Acts 17:25 says God is not “served by human hands, as though he needed anything, since he himself gives to all mankind life and breath and everything.” Or, to make almost the same point, we are commanded in Proverbs 3:5, “Do not lean on your own understanding.” And it would be sin for God not to rely on his own understanding. It would be sin because he is infallible. And to fail to rely on his own infinite wisdom would make him a fool, and God is not a fool. “His understanding is unsearchable” (Isaiah 40:28).

“To be creatures rather than the Creator gives us responsibilities and expectations the Creator does not have.”

We are commanded to worship our Creator, and God has no creator, so it would be a sin for him to try to worship his creator because he wasn’t created. And we are told in Romans 12:19, “Never avenge yourselves, but leave it to the wrath of God.” So, it would be a sin for God to renounce his prerogative of vengeance and judgment since it belongs to him uniquely and doesn’t belong to us. And the list could just go on and on.

So, to be a creature rather than a Creator puts a person in a position with responsibilities and expectations that the Creator does not have. The answer to the first question is, Yes. There are many things in the Bible that we are commanded to do by God that it would be a sin if God did them.

“Jesus tells us to model our love of our enemies on his love of his enemies.”

And then Kenneth asks, specifically: Jesus tells us to love our enemies. So, would it be sin for God to love his nonhuman enemies like Satan and the fallen angels, or does he love them? And he went in a direction here I did not expect him to go, and he made it too easy.

I am going to answer what he asked, but I think he wants to ask a harder question than that; namely, not just nonhuman enemies, but human enemies. That is the real tough question.

There is no evidence in the Bible that God loves Satan or the devils, and there is no evidence in the Bible that we are commanded to love Satan or his demons. All the commands go in the other direction. There is implacable opposition between God and the devil and us and the devil. So, I don’t think we are ever commanded to love the devil and God never gives any evidence of loving the devil. He is beyond all redemption and, therefore, he has been handed over to his rebellion.

“There is no evidence in the Bible that God loves Satan, and we are not commanded to love him.”
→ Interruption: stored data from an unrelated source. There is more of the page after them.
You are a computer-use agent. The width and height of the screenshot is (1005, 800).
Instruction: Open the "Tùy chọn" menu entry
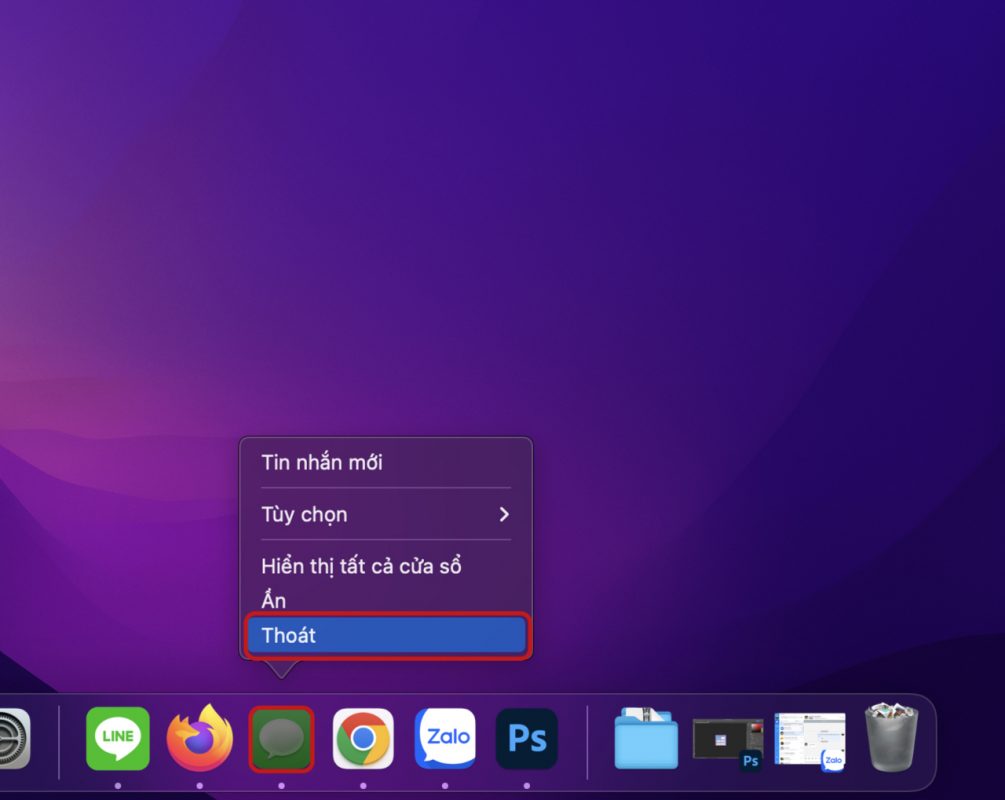point(305,514)
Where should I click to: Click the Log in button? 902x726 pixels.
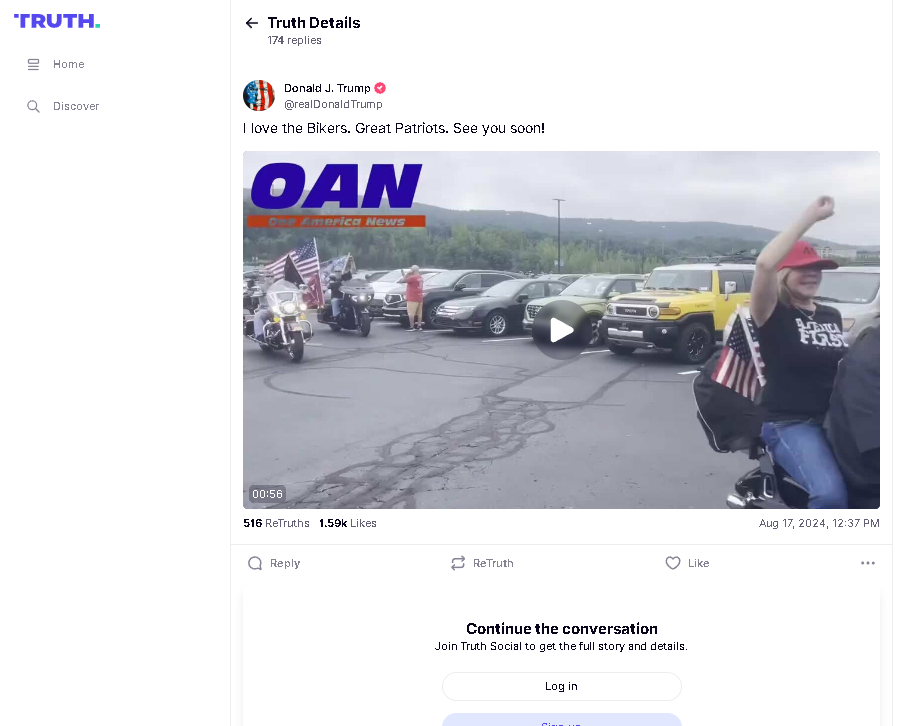click(x=561, y=686)
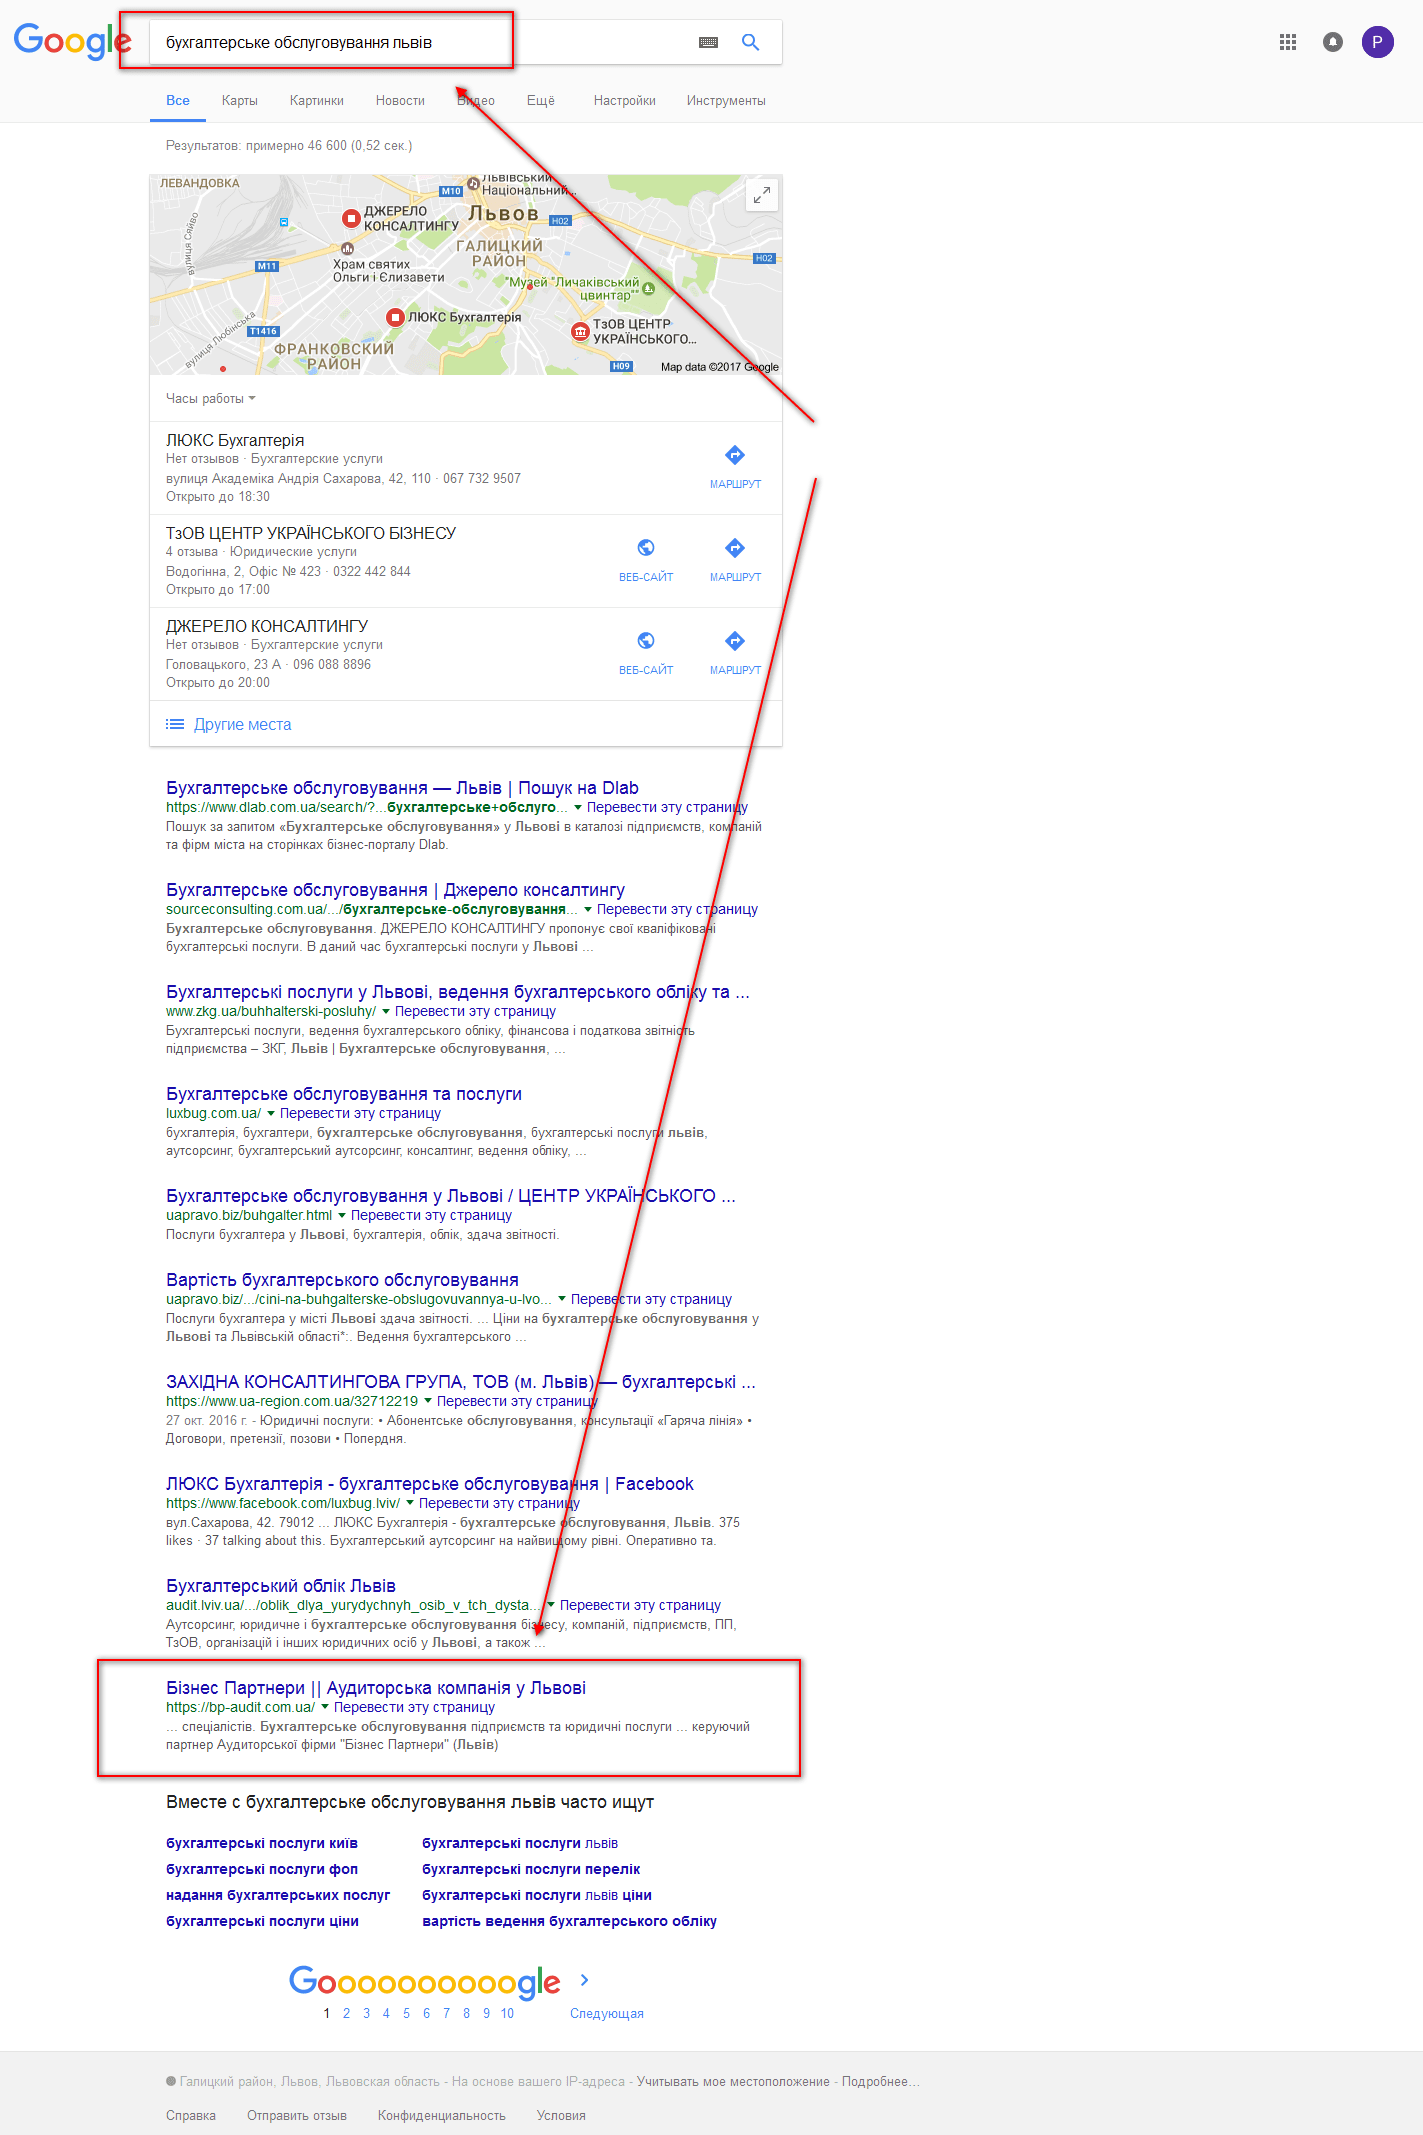Expand options arrow next to bp-audit.com.ua

[x=324, y=1707]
But the tougher question is whether God loves his human enemies the way he commands us to love our human enemies. And at one level the answer is yes, but not at every level. In fact, Jesus tells us to model our love of our enemies on his love of his enemies. Matthew 5:44–45, “I say to you, Love your enemies and pray for those who persecute you, so that you may be sons of your Father who is in heaven. For he makes his sun rise on the evil and on the good.” In other words, he loves his enemies and sends rain on the just and the unjust. So, you treat your enemies that way, too.

But there is a difference, isn’t there? We are finite and do not know the deep heart condition of our enemies. We do not know the final trajectory of their unbelief and their hardness of heart. Given our limitations, it is always right for us to pray and work for their temporal and eternal good until they are dead. But God does know the deep heart condition of our enemies. He knows the final trajectory of their unbelief and their hardness. He knows whether he will exert an omnipotent, saving, influence in their lives.

“What God expects from us in our ignorance isn’t the same as what he exercises in his infinite knowledge and power.”

Therefore, what he expects from us in our ignorance and finiteness isn’t the same as what he exercises in his infinite wisdom and knowledge and power. He expects us to pray for their salvation and work for their salvation until they are dead. But he does not always give that salvation (Acts 13:48; Ephesians 2:5; 2 Timothy 2:25–26).

So, I think the answer to Ken’s second question is: First, neither God nor God’s people are expected to love Satan. And, second, both God and his people love their human enemies, but not in the same way, since God is all-wise and all-governing, and we are finite and very limited in our understanding and wisdom.